Given records —
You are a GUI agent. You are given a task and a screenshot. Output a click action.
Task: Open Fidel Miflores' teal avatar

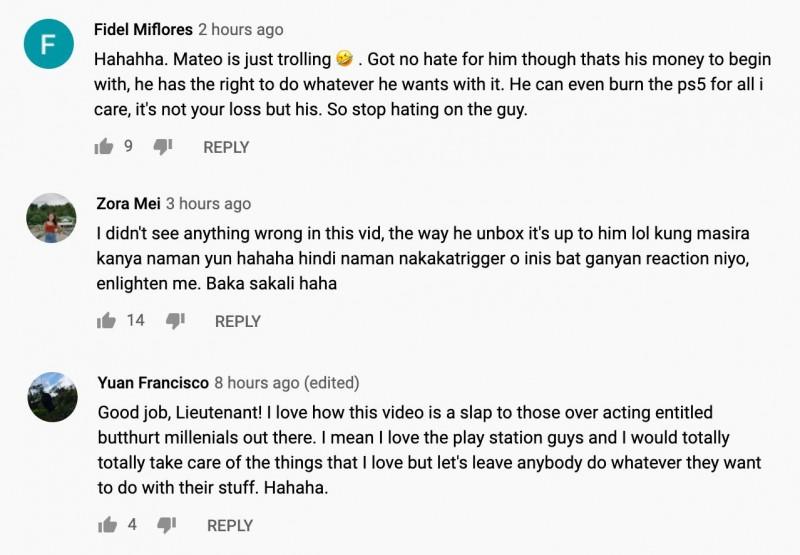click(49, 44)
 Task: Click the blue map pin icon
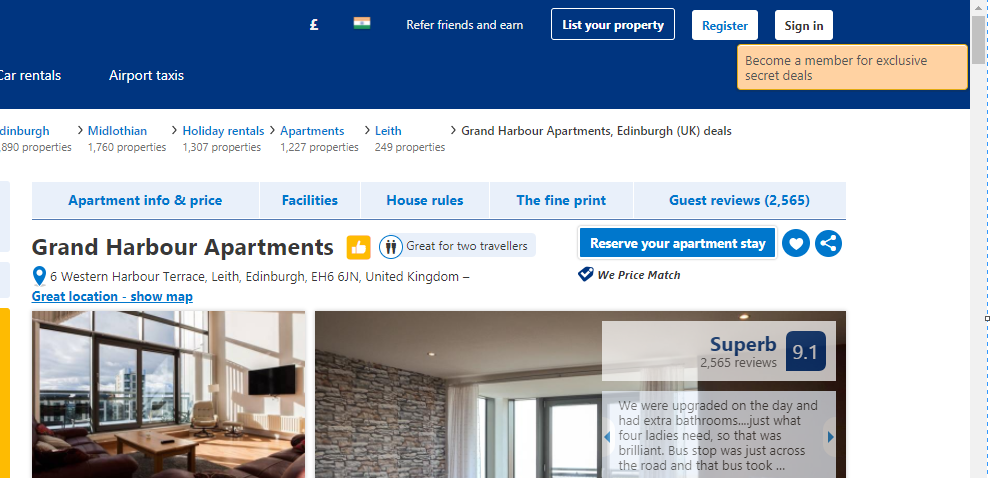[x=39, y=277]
...
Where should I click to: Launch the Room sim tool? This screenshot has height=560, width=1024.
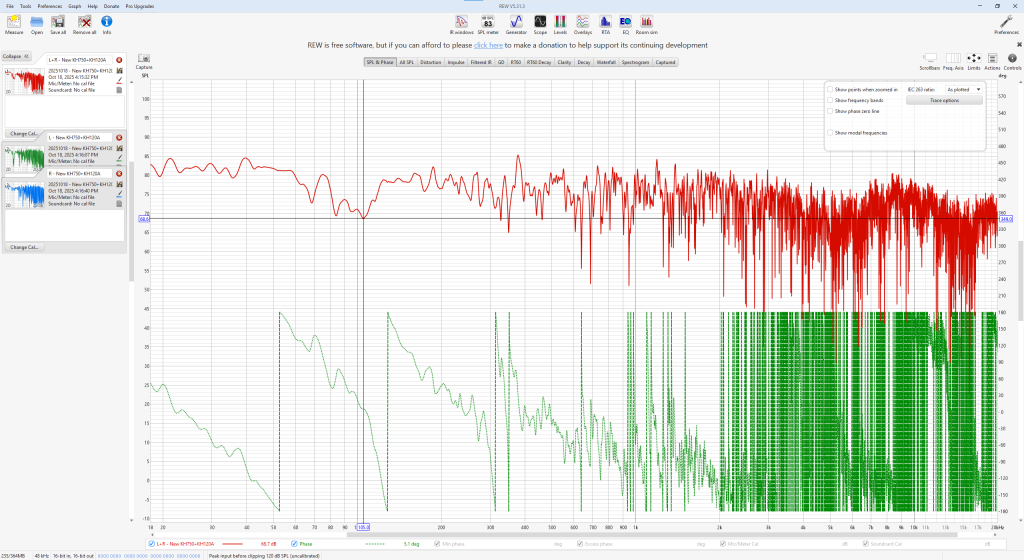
--
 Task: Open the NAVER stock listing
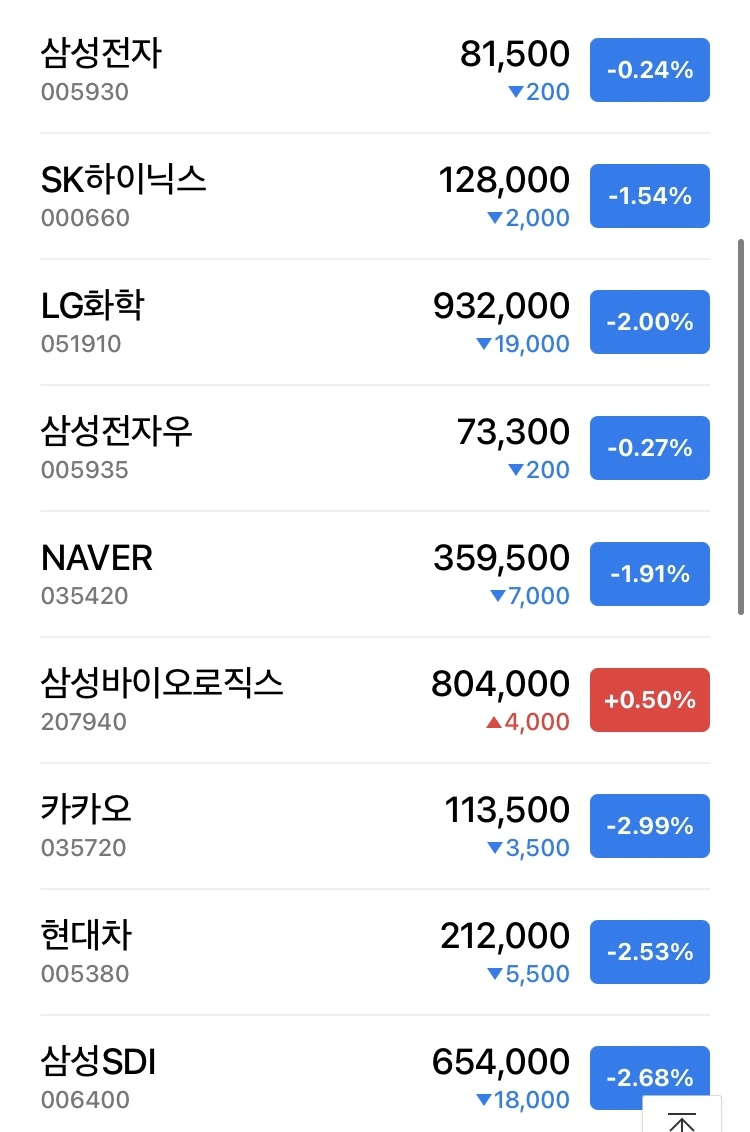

Exercise objective —
Copy out each line from the preceding entries that mentions the word "screenshot".

Result for this task —
You are a GUI agent. You are given a task and a screenshot. Output a click action.
Where should I click to: Launch the Room sim tool? This screenshot has height=560, width=1024.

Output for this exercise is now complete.